# ITEMS start
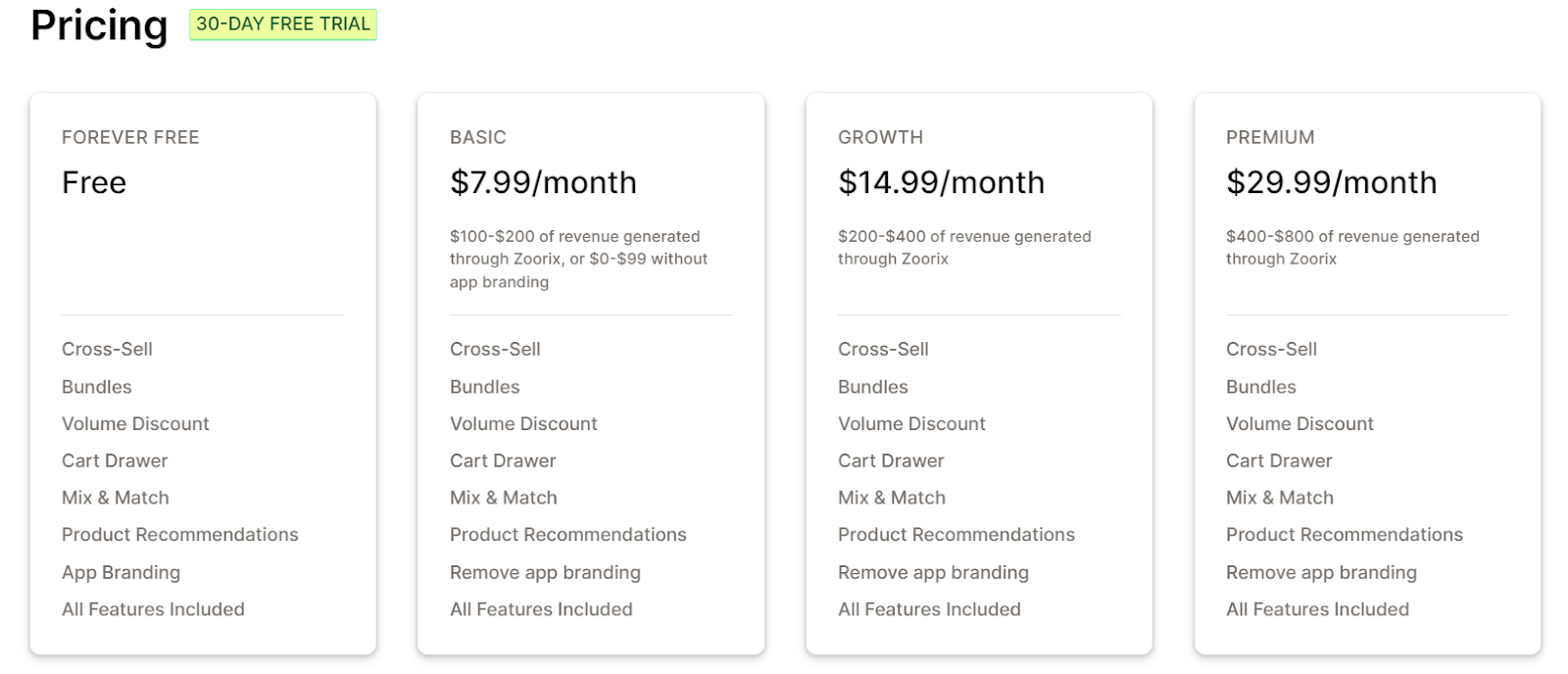Click the $7.99/month Basic price
1568x674 pixels.
(x=543, y=182)
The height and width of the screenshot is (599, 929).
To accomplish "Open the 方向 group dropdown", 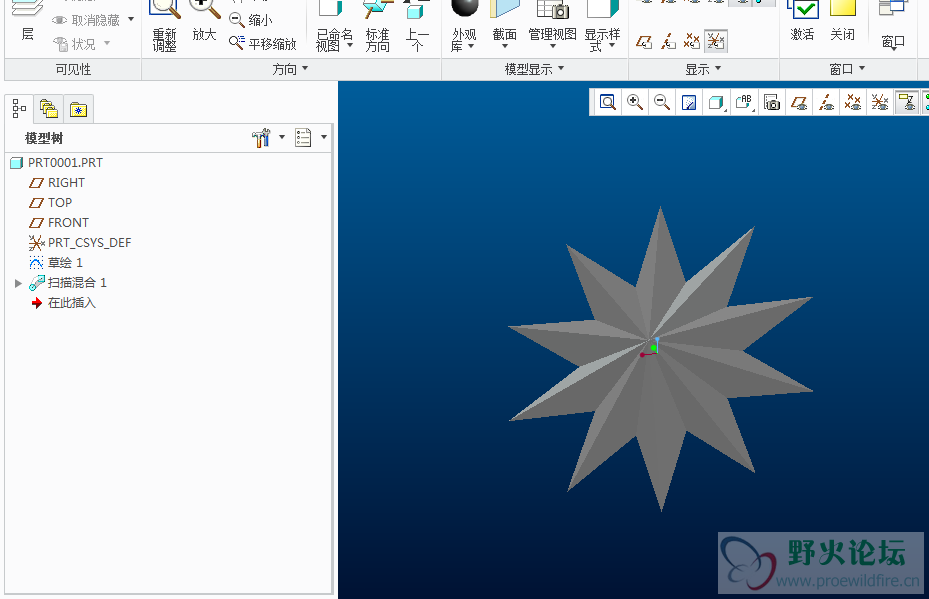I will pyautogui.click(x=290, y=69).
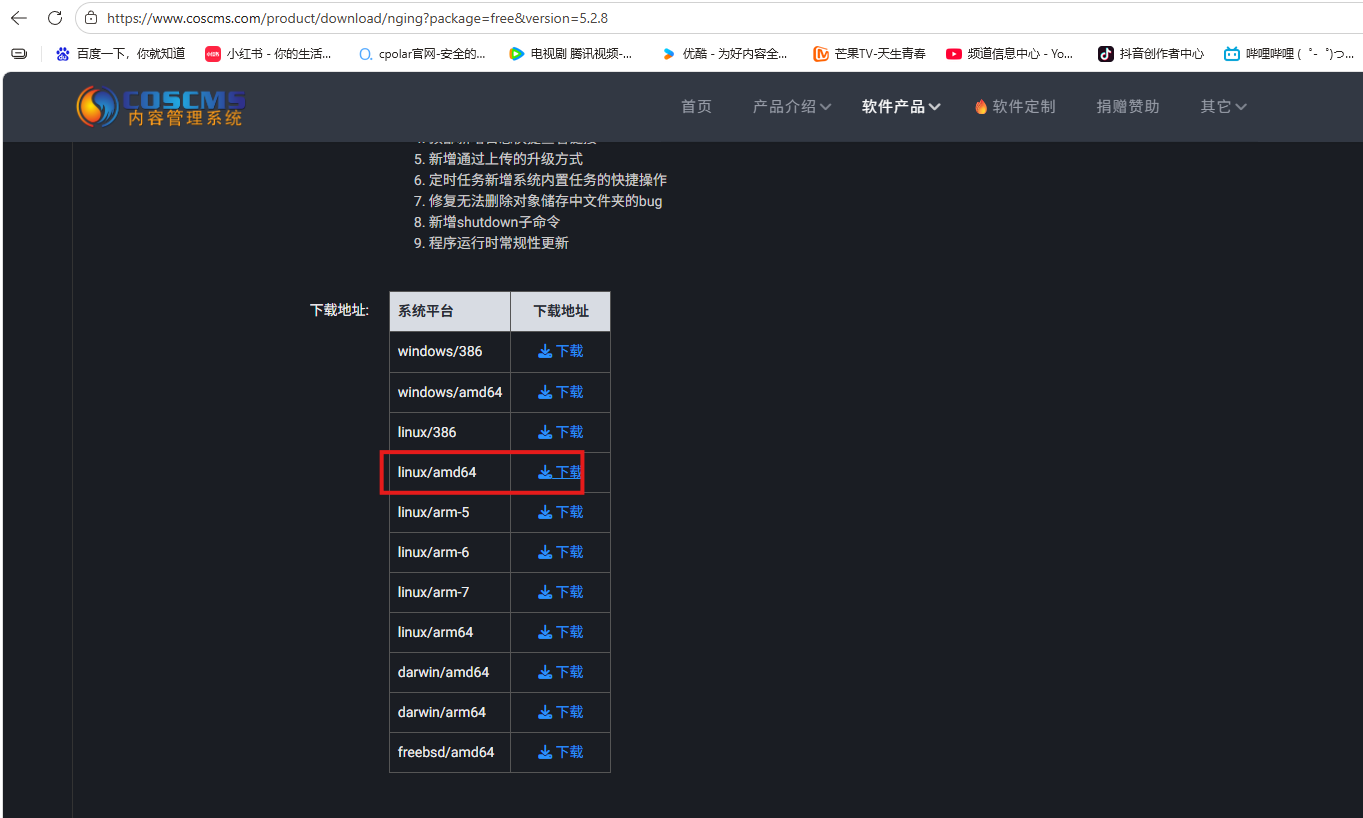Download the windows/amd64 package
The width and height of the screenshot is (1363, 818).
tap(560, 392)
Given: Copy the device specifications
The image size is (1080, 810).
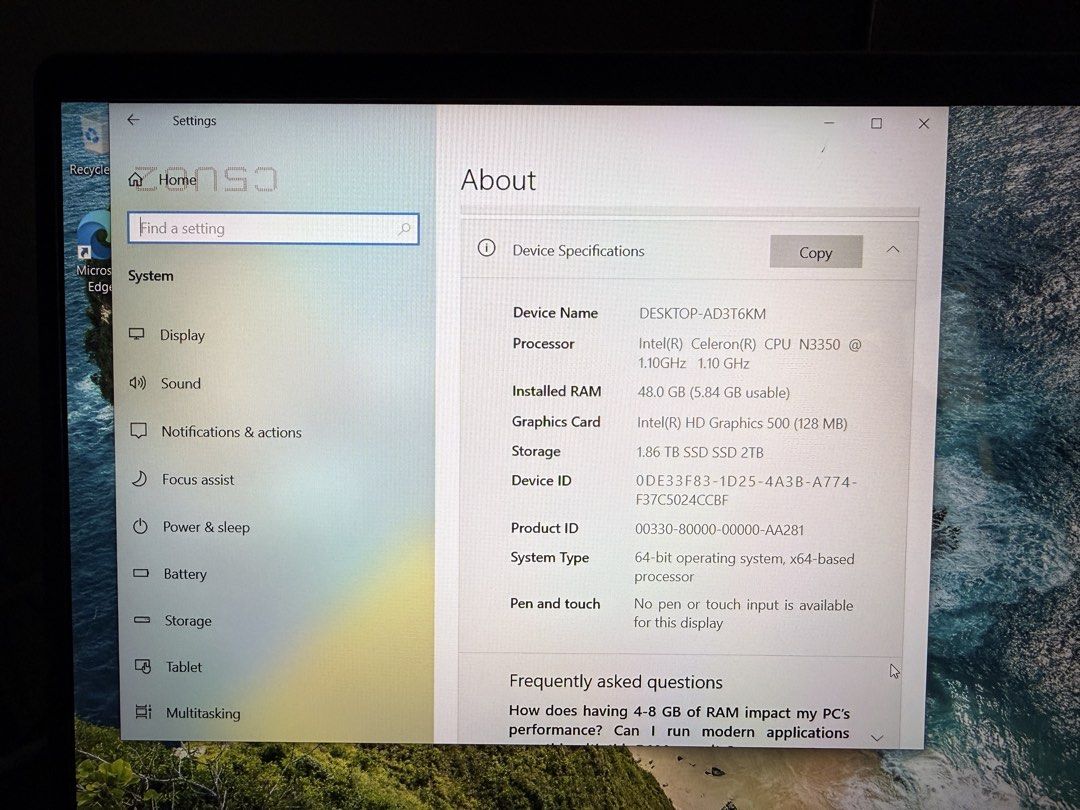Looking at the screenshot, I should pos(816,252).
# ITEMS end
AIM: Could you copy out word for word the stretch of lines above, from the one containing "Given: Copy the device specifications" through the last line, leaving the pictures out?

ANSWER FOR THE TASK:
Given: Copy the device specifications
The image size is (1080, 810).
Looking at the screenshot, I should pos(816,252).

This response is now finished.